Chayyiel, in turn, gave a short nod before proceeding inside and down the hall. She was already counting out a handful of previously enchanted marbles into one hand. At the sound of rapidly approaching footsteps, she reared back, triggered the spells upon the marbles, and chucked them. The marbles careened down the hall, bouncing off walls, floor, and ceiling. With each bounce, they emitted a stunning electrical shock. Soon, she heard them reach the incoming troops, who began firing uselessly at the tiny orbs while the sound of their cries filled the air, followed by dull thuds as their unconscious forms collapsed.

“An elegant solution,” Michael noted.

“Thanks,” she replied. “One makes do when you don’t have magic wings that can blast through everything in their way.”

And so it continued. Chayyiel and Michael made their way through the entire bunker, casually dispatching anyone who happened to be in the way. Eventually, she reached the heart of the structure, a workroom filled with various tools, equipment of every shape and size, books full of spells, various types of field-engravers, and more. A single figure stood within that room. He was a tall (almost seven feet), heavyset male figure with dark blue skin, a turtle-like shell on his back, a pair of compound eyes centered on his face with two slits above that were used as a nose, and a mouth below. Four antennae, two small at only two inches and two large at almost six, adorned the top of his bald head. His long arms reached all the way to the ground if it let them droop, and had seven incredibly dextrous looking fingers at the end of each.

“Are you here to kill me?” the man asked without looking up as the door slid open. His attention was on the oblong box he was carefully inscribing something into. “If so, might I ask that you wait until I finish this? An interruption could create a vortex that would swallow this entire facility and several hundred surrounding square miles.”

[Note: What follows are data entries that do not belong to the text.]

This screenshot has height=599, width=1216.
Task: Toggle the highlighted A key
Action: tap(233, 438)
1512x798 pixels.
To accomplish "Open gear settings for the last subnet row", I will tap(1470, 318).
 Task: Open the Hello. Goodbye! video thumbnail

“We’re not here to kill you, Quervus,” Michael informed the man before nodding to Chayyiel. “I was simply helping my young companion here find you. She’s been looking for quite awhile.”

Chayyiel spoke up. “You did a job for a friend of mine about fifteen hundred years ago. You enchanted a piece of dragon bone and turned it into a sword.”

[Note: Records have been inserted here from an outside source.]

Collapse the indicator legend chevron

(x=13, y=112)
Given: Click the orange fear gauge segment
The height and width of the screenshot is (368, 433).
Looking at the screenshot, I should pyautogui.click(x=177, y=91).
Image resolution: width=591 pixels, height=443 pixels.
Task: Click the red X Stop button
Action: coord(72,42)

There was a brief pause before Quervus nodded. “I remember it. You want another of those, I need another dragon bone.”

“Not a sword,” she replied, reaching into her pocket to produce a bag, which she unwrapped and reached into, taking out a square chunk of dragon bone about three feet across. “Let’s just say, I acquired this from an old antique shop. I need you to turn it into the chest piece of a suit of armor.”

Finally, Quervus turned to look at her. His eyes scanned over the bone she was holding. “For one of you, or the man the sword was for?”

“Neither,” Michael put in. “But I have the measurements for you right here.”

Chayyiel nodded in agreement. “We have someone else in mind.

“We need you to make it for a woman named Joselyn.”